Im Mittelpunkt steht der 13-minütige Titeltrack, ein Lavafluss aus Orgel, Gitarren und kosmischen Effekten, der sich langsam auftürmt, bis er in einer fiebrigen Jam-Eruption explodiert. ´Journey´ und ´Dead Land´ glänzen mit düster-melancholischem Unterton. Letzteres eine apokalyptische Mahnung, geschrieben mit Blick auf das ansteigende Weltbevölkerungswachstum. In jedem Ton steckt ein ungezähmter Drang, Klanggrenzen zu sprengen.
An dieser Stelle schälen sich GOMORRHA aus dem Kokon der Sechziger und spannen die Flügel des Krautrock weit auf.

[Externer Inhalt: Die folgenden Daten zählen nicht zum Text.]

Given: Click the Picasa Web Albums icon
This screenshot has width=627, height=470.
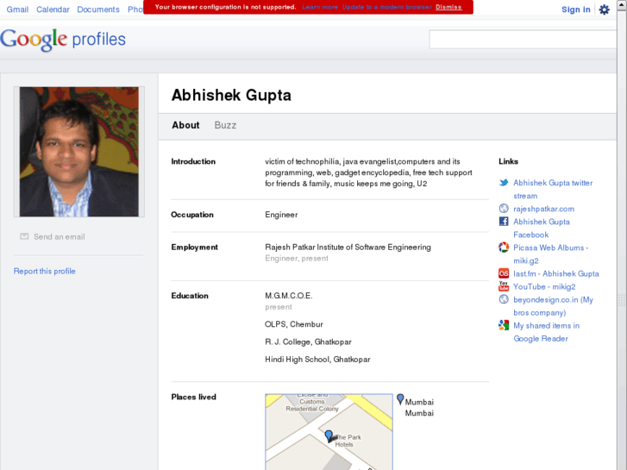Looking at the screenshot, I should (x=504, y=248).
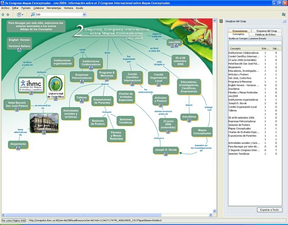Click Ver como Página Web button

click(x=14, y=220)
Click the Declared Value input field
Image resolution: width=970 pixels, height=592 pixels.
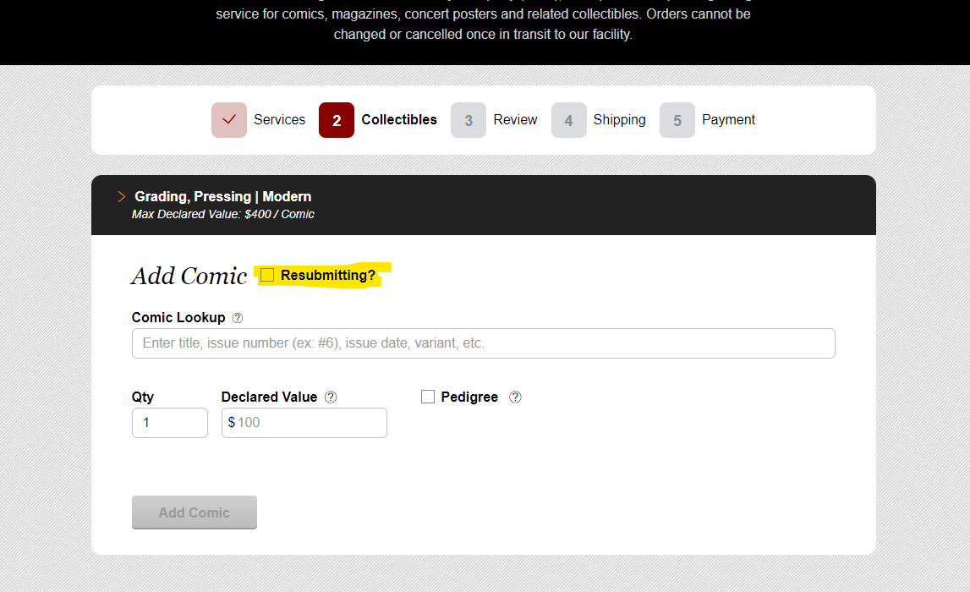pos(304,422)
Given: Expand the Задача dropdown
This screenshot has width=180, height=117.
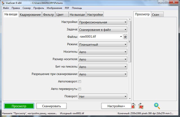Looking at the screenshot, I should [103, 29].
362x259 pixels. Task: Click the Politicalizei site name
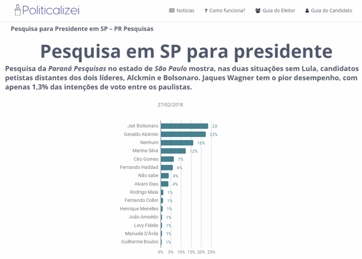[51, 10]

´I Turned To See Whose Voice It Was´ (1972) – der Gipfelsturm
Nur ein Jahr später erreicht die Band ihren Zenith. “Brain Records”, damals frisch gegründet, gibt den Musikern Studiozeit und völlige Freiheit, und Conny Plank zündet den Nachbrenner. Das Resultat ist ein dunkler, komplexer, von Orgeln umwobener Hardprog mit apokalyptischem Konzept.
´Dance On A Volcano´ wuchtet sich mit schneidenden Gitarrenriffs und eruptiven Dynamiksprüngen durchs Eröffnungstor, ´Opening Of A Sealed Book´ changiert zwischen filigranem Flüstern und nervösem Brodeln, und ´I Try To Change The World´ ist eine bluesgetränkte Krautrock-Odyssee, die in psychedelischen Funken verglüht. Selbst das Titelstück, inspiriert von der Offenbarung des Johannes, pulsiert trotz biblischer Schwere mit glühendem Drive. Hier treffen westcoastige Weite, deutsche Experimentierlust und britischer Hardrock zu einem ungezähmten Klangwesen zusammen.
Die Band selbst zerbrach 1973 – vielleicht zu früh, vielleicht zur rechten Zeit. Ali Claudi wanderte in den Jazz, Ad Ochel legte die Gitarre für immer weg und baute lieber Häuser. Doch wer heute diese Box auflegt, hört keinen Anachronismus, sondern elektrisierende Visionen aus einer Ära, in der alles möglich schien.
´The Complete Recordings´ ist ein vergessenes Kleinod, ist ein Trip zurück in die Zeit, als deutsche Rockmusik begann, ihre eigenen kosmischen Pfade zu schlagen. GOMORRHA klingen heute wie ein fehlendes Bindeglied zwischen frühen SCORPIONS, JANE und der düsteren Seite von PINK FLOYD, aber mit dieser eigentümlich deutschen, leicht schrägen Handschrift, die man „Kraut“ nennt. ´The Complete Recordings´ ist für alle, die wissen wollen, wie wild, rau und schön der deutsche Prog einmal war.